Why Would You Want to Convert Your AR to .22 Caliber? Why Wouldn’t You?

In my gun safe there are two 22’s that have been with me since I started shooting.  One is a Smith & Wesson 22A.  I have no idea why I love that gun so much, but it is one of my all time favorites despite its unusual looks.  The other is much written about Ruger 10/22.  A present from my wife many years ago, it has remained a favorite for afternoon plinking sessions.  I love to shoot the 22’s because they are so economical and recoil friendly.

The only real downside to my 22’s is that they are odd when it comes to manipulations.  I don’t’ have any other guns that handle the way they do.  The safety on my 22A is not like my 1911’s.  Neither gun has a simple magazine release.  The 10/22 has to be released under the gun, and the 22A has a release in the middle of the front strap.  As a competition shooter, this does not help me get repetitions on the gun that I will be using in competition. 

Enter the AR-15 conversion kit and the dedicated AR’s in the .22 platform.  Let’s look at the pro’s and cons of both of these systems.

For around $200 you can take your current AR and shoot 22’s through it without any modifications to the gun.  Simply replace your standard AR bolt/carrier assembly and magazine with a .22 conversion bolt and mag.  Now you have a fun shooter that will allow you to mimic competition or defense scenarios without the cost of shooting 5.56 all the time.  This is the simplest and most economical solution on the market.  It affords instant gratification.  No waiting periods or background check necessary because it is not a new gun.  You can order one online and have it sent to your door.

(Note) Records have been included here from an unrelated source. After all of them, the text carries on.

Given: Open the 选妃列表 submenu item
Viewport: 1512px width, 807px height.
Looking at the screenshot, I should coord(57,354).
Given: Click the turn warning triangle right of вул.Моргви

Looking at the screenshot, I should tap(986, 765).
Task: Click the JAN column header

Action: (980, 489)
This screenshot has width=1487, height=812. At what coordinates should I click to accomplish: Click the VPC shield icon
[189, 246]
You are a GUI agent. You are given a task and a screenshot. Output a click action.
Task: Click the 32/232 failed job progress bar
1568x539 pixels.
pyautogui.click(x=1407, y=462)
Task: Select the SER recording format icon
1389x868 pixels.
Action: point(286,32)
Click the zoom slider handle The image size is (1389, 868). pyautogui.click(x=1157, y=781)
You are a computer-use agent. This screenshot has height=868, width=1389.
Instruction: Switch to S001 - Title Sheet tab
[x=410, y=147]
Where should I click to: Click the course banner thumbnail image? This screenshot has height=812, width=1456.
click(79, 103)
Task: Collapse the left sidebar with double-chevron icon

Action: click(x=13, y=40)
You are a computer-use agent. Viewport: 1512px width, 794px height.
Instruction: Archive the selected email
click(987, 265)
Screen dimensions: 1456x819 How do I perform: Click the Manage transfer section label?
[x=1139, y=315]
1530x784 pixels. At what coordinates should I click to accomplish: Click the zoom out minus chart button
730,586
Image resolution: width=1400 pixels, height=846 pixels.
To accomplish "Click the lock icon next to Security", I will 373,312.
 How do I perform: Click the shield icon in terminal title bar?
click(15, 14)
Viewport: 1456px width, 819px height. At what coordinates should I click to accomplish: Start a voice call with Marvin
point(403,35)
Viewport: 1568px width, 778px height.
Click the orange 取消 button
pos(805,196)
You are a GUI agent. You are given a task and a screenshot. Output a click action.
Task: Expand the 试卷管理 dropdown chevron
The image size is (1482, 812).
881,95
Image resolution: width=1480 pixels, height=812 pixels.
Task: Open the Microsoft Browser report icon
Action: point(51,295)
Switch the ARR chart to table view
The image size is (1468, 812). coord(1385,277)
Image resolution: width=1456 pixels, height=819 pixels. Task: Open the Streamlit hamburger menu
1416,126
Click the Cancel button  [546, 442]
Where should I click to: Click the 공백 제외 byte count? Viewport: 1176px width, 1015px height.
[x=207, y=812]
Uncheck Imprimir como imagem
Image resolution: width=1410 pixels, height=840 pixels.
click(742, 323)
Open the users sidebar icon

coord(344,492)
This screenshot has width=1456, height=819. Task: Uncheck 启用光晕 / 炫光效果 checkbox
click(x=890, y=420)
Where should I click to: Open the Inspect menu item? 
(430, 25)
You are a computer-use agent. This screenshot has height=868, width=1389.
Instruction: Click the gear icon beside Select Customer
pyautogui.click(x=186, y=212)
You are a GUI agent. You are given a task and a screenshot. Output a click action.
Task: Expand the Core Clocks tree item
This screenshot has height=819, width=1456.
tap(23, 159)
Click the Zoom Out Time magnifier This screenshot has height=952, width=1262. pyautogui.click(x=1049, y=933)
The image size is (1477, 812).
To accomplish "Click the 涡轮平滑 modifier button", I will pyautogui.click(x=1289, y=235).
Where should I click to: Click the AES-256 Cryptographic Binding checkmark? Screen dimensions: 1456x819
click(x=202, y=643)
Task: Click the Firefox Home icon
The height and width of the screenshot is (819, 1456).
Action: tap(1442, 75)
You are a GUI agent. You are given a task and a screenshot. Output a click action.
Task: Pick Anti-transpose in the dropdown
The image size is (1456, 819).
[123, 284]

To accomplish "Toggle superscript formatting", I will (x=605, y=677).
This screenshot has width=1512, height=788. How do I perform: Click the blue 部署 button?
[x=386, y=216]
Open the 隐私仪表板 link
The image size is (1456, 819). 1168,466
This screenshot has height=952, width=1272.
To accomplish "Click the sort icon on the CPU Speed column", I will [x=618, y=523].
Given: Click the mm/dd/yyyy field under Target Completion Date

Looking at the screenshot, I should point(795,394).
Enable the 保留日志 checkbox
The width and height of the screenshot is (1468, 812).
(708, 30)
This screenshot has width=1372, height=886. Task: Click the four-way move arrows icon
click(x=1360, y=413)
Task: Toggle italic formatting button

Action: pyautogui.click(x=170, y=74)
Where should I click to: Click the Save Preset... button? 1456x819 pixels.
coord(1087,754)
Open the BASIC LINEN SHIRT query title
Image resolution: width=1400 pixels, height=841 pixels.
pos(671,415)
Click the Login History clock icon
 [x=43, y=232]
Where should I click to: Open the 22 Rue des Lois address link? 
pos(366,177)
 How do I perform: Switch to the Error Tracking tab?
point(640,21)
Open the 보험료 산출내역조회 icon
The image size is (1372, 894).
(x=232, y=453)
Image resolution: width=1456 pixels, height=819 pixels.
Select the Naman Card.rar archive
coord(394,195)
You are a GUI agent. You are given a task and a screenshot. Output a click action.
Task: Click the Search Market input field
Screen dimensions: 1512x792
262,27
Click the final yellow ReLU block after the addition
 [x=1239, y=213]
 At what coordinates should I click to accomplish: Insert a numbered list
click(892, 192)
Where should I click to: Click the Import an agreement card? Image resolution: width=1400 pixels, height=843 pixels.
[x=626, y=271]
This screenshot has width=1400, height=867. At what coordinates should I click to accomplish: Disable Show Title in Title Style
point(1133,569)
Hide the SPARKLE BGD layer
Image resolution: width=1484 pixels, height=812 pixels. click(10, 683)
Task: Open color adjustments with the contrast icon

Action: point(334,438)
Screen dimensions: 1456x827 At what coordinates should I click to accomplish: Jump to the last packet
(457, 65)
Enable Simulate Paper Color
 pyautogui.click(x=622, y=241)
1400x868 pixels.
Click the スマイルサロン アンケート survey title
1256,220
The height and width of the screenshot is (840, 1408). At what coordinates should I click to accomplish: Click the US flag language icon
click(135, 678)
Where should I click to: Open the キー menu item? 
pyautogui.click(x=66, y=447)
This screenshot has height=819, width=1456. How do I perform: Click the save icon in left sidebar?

These conversion kits are a great addition to any shooters collection.  Not only are they a great way to save money, but they can keep you shooting even when an indoor range might not allow rifle caliber ammo to be fired.  If you live near the indoor range it is practical to get some trigger time on your gun without having to drive out to the outdoor range.  This is also an advantage for those of you who are expecting harsh winter climates.  It’s a lot easier to keep shooting indoors than outdoors when snow is blowing across the range.

The conversion kit also allows you to introduce newer and younger shooters to serious rifle shooting without having to worry about recoil.  If you take away the recoil it is much easier to focus on the fundamentals of shooting and become familiar with the design of a full-blooded AR.  Learning trigger squeeze and sight alignment will be faster for newer shooters using a conversion kit.

A final application is for Law Enforcement firearms instructors.  With budgets being slashed, ammo is often swept out the door to save money.  This means less trigger time for officers to practice on the range.  A department could buy three or four kits and keep their officers shooting without the added ammo cost.  The kits would pay for themselves in a short time depending on the department size.

If this sounds too good to be true, that’s because it is.  While the conversion kits bring a lot to the table, they do lack a few things.  As is the case with most .22 conversion kits, whether for pistol or rifle, the bolt does not lock back on the last shot.  A minor irritation to be sure, but it doesn’t allow the shooter to practice a speed reload using the bolt catch. 

The other minor irritation with the kits is that some of them are ammo selective.  What I mean is that you might not be able to fire the cheapest ammo you find at the gun show with reliability.  Now, before you get scared, remember that if you have to buy a little bit more pricey ammo you will still be ahead of the game.  Take the time to work through some different brands of ammo to find one that works well with your kit.

A final note on conversion kits for benchrest shooters: I have a friend in the business who services benchrest shooters who use the AR platform.  If you have had an AR built to precise specs, please don’t go shooting a cheap conversion through your brand new Douglas or Krieger barrel.  Your builder may not be happy.  It would be wise to contact him for a quote on a dedicated upper that will replicate what you are doing with your match rifle.

If the thought of the conversion kits has you interested, a dedicated AR platform in .22 might be just the ticket.  Colt, Smith & Wesson and Sig Sauer have all started offering AR look-a-likes.  They are very similar in size, but the lower and upper are often made of a polymer type material, meaning you can’t strip off the upper and replace it with a regular upper. Cost will vary, but you can expect to spend $400-$500.

A few weeks ago at a class I was teaching one of our instructors brought out his Sig Sauer 522 for some plinking.  It was a fun rifle that functioned great.  Everyone enjoyed it.  It was very lightweight and we didn’t experience any malfunctions with it.  All of the shooters liked how the rifle had controls exactly like the AR we were shooting, and as an added bonus the bolt locks to the rear on an empty magazine giving it a realistic feel.

I have seen the Colt, Smith & Wesson and Sig AR-22s first hand.  They all look good and seem like they are well made.  For the shooter who feels like they would rather have another rifle instead of the conversion kit only, these are definitely the way to go. Like the conversion kits, these rifles can be ammo sensitive, but the Sig we fired in class ate up all types.

Whatever you decide, it is a great time with the technology we have to start shooting some 22s.  The cost benefit alone is attractive, but practicing the fundamentals is great as well.  You will get hours of good practice for a fraction of the cost.